Tutto per il matrimonio, compreso il relax in caso di litigio. Al valore iniziale si aggiunge quello immateriale legato alla relazione sociale che continua anche dopo la cerimonia, alla ricchezza manuale disponibile sul posto e l’originalità dell’offerta. E’ la proposta degli agriturismi di Terranostra, in collaborazione con Campagna Amica, che in tempo di crisi, ma non degli affetti, lancia il matrimonio in campagna. La sfida è stata raccolta dall’azienda “Alle Rose” di Massanzago in provincia di Padova, già operativa sul tema dopo aver festeggiato varie nozze di diverse nazionalità ed esigenze. La titolare Franca Dussin con la sua idea di “Agriwedding” si è aggiudicata oggi il titolo di ‘fattoria della tenerezza’. “La nostra disponibilità non finisce con la pianificazione dell’evento fino alla festa – spiega Franca Dussin – noi garantiamo la nostra presenza sul territorio e se serve siamo a disposizione in caso di litigi per un periodo di rilassamento magari anche con supporto di psicologo o terapeuta”.

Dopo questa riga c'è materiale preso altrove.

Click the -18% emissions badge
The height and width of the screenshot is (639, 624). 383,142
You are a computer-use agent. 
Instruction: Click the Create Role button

Antichi Mestieri, pubblicato un libro. Con lei alla presentazione anche Tiziana Favaretto, vice presidente di Donne Impresa Coldiretti Veneto e collega in quanto operatrice agrituristica nel veneziano, dove le richieste di festeggiare il giorno più bello della vita in campagna fioccano anche qui. Tiziana ha ricordato il percorso che ha portato le agricoltrici fino a questo punto: “Esattamente qualche anno fa – ha ricordato – abbiamo cominciato a ricercare i mestieri in via d’estinzione, rispolverando un sapere antico quello dell’abilità manuale. Non con atteggiamento nostalgico – ha precisato – ma con l’intento di trasformare la tradizione in un’innovazione. Questo è un primo risultato come lo è stato il libro di Laura Simeoni che con Michele Rigo ha firmato le pagine di “Antichi Mestieri” edito da De Bastiani e diffuso nelle biblioteche e nelle scuole. Un sapere trascritto che ha un vissuto che intendiamo far studiare agli studenti come patrimonio necessario alla costruzione professionale delle nuove generazioni”.

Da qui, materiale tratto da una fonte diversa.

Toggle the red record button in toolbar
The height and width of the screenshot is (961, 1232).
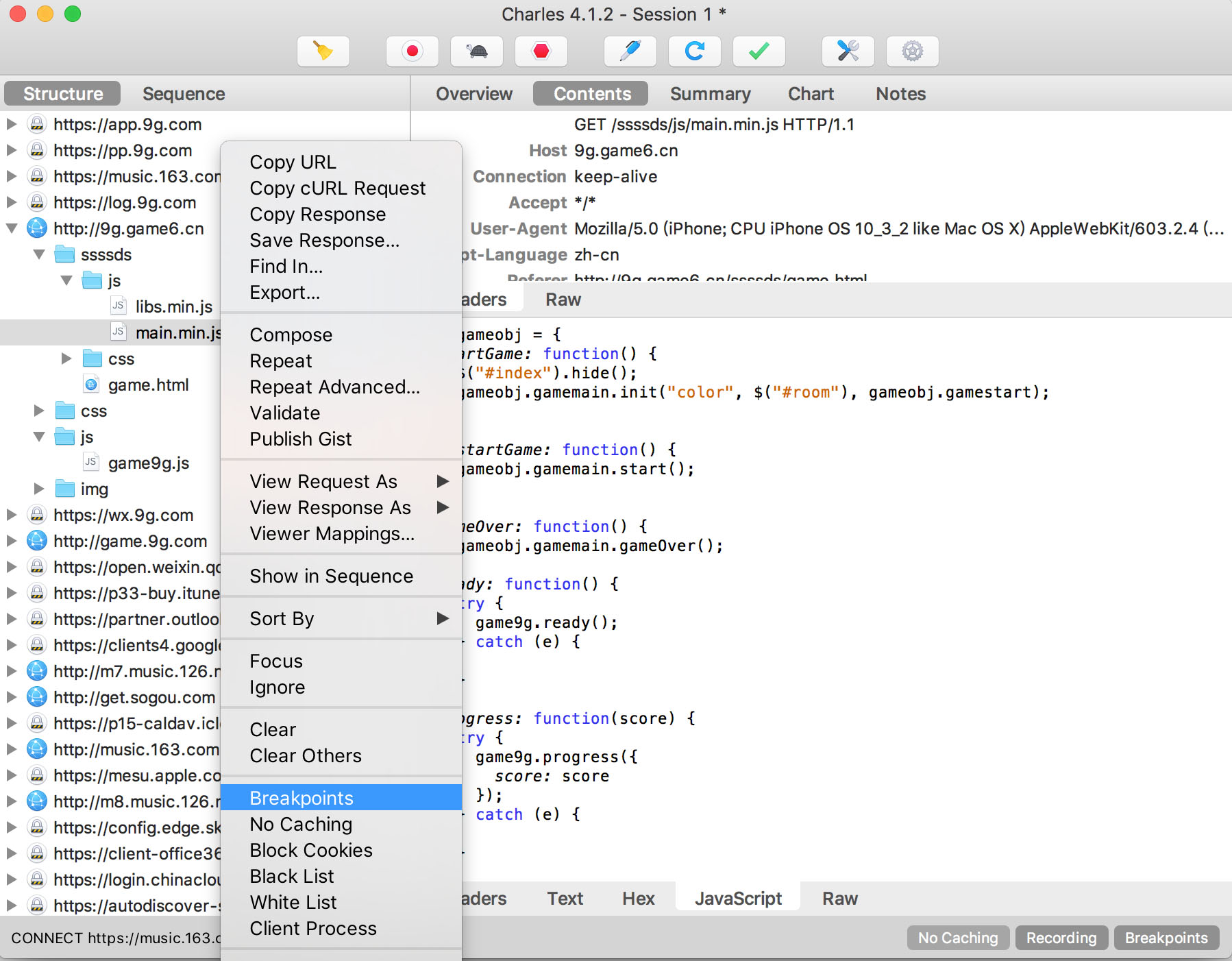point(412,51)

Se son rose…In questo senso, da segnalare la storia di una start up presentata sotto il portico della casa Dussin: la diciasettenne Corinne Verdi di Padova ha varato la linea “Sesonrose” di aceto balsamico, confettura e zucchero a base di rose, rigorosamente bio. Grazie ad una coppia di vicini anziani, la giovane ha imparato una ricetta e con un pizzico di innovazione con il fratello l’ha tradotta in prodotto raffinato adottando anche i nonni come riconoscenza. “Un trionfo della sobrietà, dei sentimenti, che aiuta a guardare al futuro con più serenità – ha commentato Pietro Piccioni, direttore di Coldiretti Veneto – la gente dei campi con il suo buon senso è ancora in grado di dare, allenando la società a ritrovare la fiducia anche nei momenti difficili. Una grande responsabilità a cui gli agricoltori non si sottraggono visto che si occupano di sicurezza alimentare, presidio del territorio e di salvaguardia ambientale”.